口説き大王のおだてに乗って、私は実際に3日で1時間ドラマのシナリオをゼロから完成させて提出しました(ベレー帽にカーラー事件は、この時に起こりました笑)。

で、おだてられて文章を書く面白さにのめり込み始めた3月。

ここで私の運命は思わぬ方向に転がり始めます。
ライターさんからの原稿が上がってきたのです。

櫻井塾とシナリオ教室で、日々、言葉を磨いていた時期だったからこそだと思いますが、「アレ?」と感じました。

タイトルの『シンクロちゃん』と中身があってない……。
シナリオの観点から見て、シンクロちゃんのキャラが立っていない。
なのに、タイトルになっている。

これ、絶対に売れない💦💦
重版1度もかからない💦💦
確信した私は、編集者さんにメッセージしました。
「これは売れないので、私が全部書き直します!」

5月出版は絶対にずらせない最終局面の3月に、ちゃぶ台をひっくり返した私。
編集者さんは絶句して、しばらく返事が来ませんでした。

ちゃぶ台をひっくり返したものの、ノーアイディアの私(←オイッ)。

途方に暮れたとき、たまたま、ベストセラー作家のひすいこたろうさん、師範代のマコトさんと旅行の予定が入っていました。

この旅行で、奇跡のアイディアが閃きます。

こう書くと、ひすいさんからアドバイスをもらった、と思うでしょう。
逆です。笑。
マコトさんからヒントをもらいました。
マコトさんに話を振ったのは、ひすいさんです。

ところが、マコトさんからアドバイスは一つももらえず、むしろ愚痴を聞いているうちに(爆)、ひすいさんとマコトさんの関係を客観視できたのです。

その瞬間、稲妻が落ちました!
「そーかーーーーっ!
私とあの女性の関係も同じだーーっ!」

あの女性をモデルにすれば、シンクロちゃんは書ける!

「おわりに」の文章が勝手に降りてきました。
ここに辻褄を合わせれば書ける!

私はひすいさんにお礼を言いました。
「ありがとうございます。ラストが閃きました。

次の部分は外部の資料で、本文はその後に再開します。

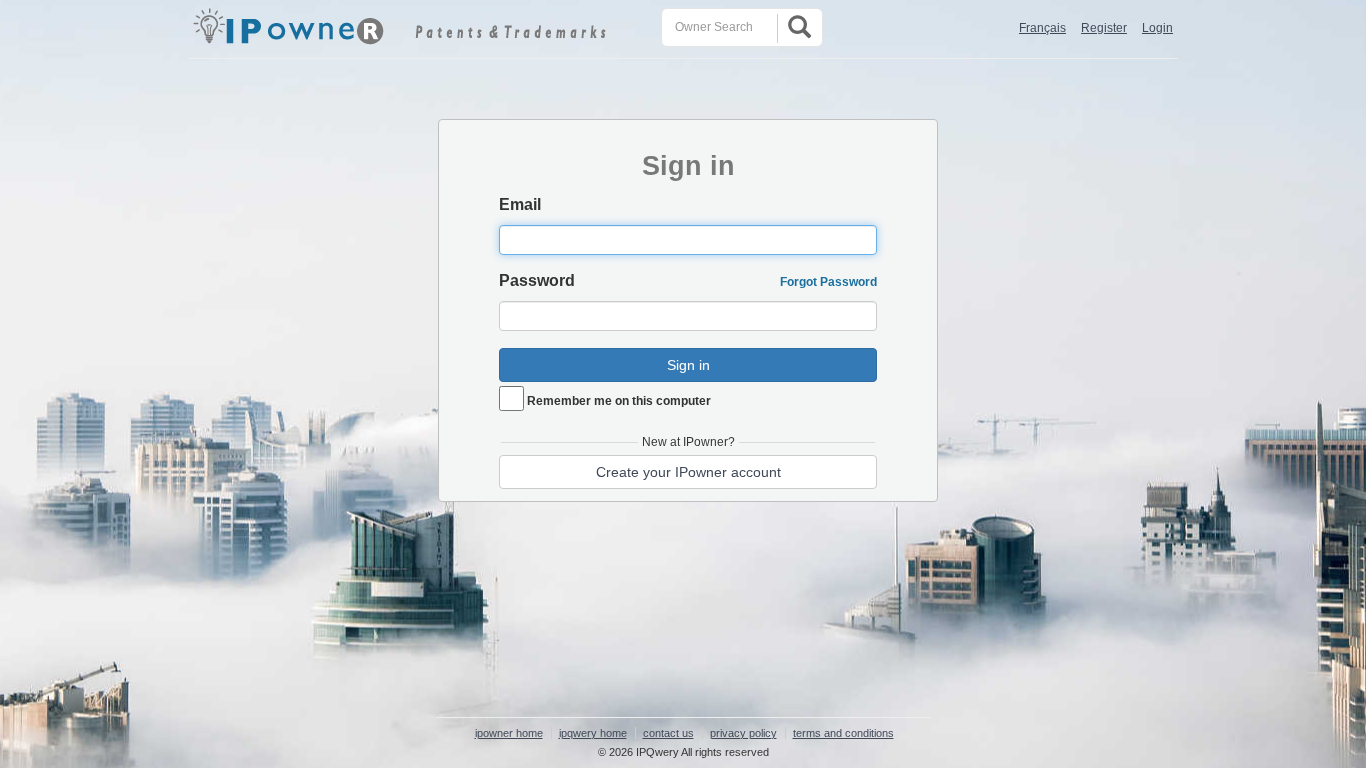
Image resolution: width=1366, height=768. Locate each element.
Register (1104, 28)
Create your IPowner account (688, 472)
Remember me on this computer (619, 401)
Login (1157, 28)
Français (1042, 28)
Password (537, 280)
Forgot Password (828, 282)
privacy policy (743, 733)
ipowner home (509, 733)
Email (520, 204)
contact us (668, 733)
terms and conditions (843, 733)
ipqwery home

おかげで書けます」

◆こうして1週間で書きあげたのが『シンクロちゃん』です。

漫画を描いてくださった、しまださんは徹夜の連続だったそうです。

あとは、養成講座の方や受講生さん、旦那さんを巻き込んで、「シンクロちゃんの決め台詞は何がよいか」「表紙はどれがよいか」など切羽詰まった中で仕上げました。

販促で飴を作ろう!と旦那さんが言い、
出費もかさみ…。

私の月3万円以内の実験は、アッサリ崩れました笑。

色々申し込んだり経費で、5月の支出は1000万近く。
えっw

からの、全国行脚、書店めぐりの日々で、引きこもりとは真逆の生活になってしまいました。

爆。

人生、色々描いても全く意味がない。
流れに任せるのが一番。

私はそう悟りました。

そして年末の今日。
2020年こそ、シナリオをもっと深め、
引きこもってクリエイティブな作業に没頭したい、と妄想しています。

さて、どうなるのでしょうか(笑)。

◆シンクロちゃんを愛読してくださった皆様、講演会に呼んでくださった皆様、広めてくださった皆様、養成講座の皆様、シンクロちゃん、山口グミの皆様
ありがとうございます!
皆様のおかげです。

来年は、もっと計画的に本を書く予定ですので(笑)、
宜しくお願いします。

そうです。
1年前の私と180度違う点は
「本の持つ可能性、奥深さを知ってしまったこと」
です。

これは、櫻井先生、タカトモさんの塾のおかげです。

そして、シンクロちゃんを通じて繋がってくださった方々のおかげです。

本の可能性、物語の可能性に想いを馳せる2019年の大晦日です。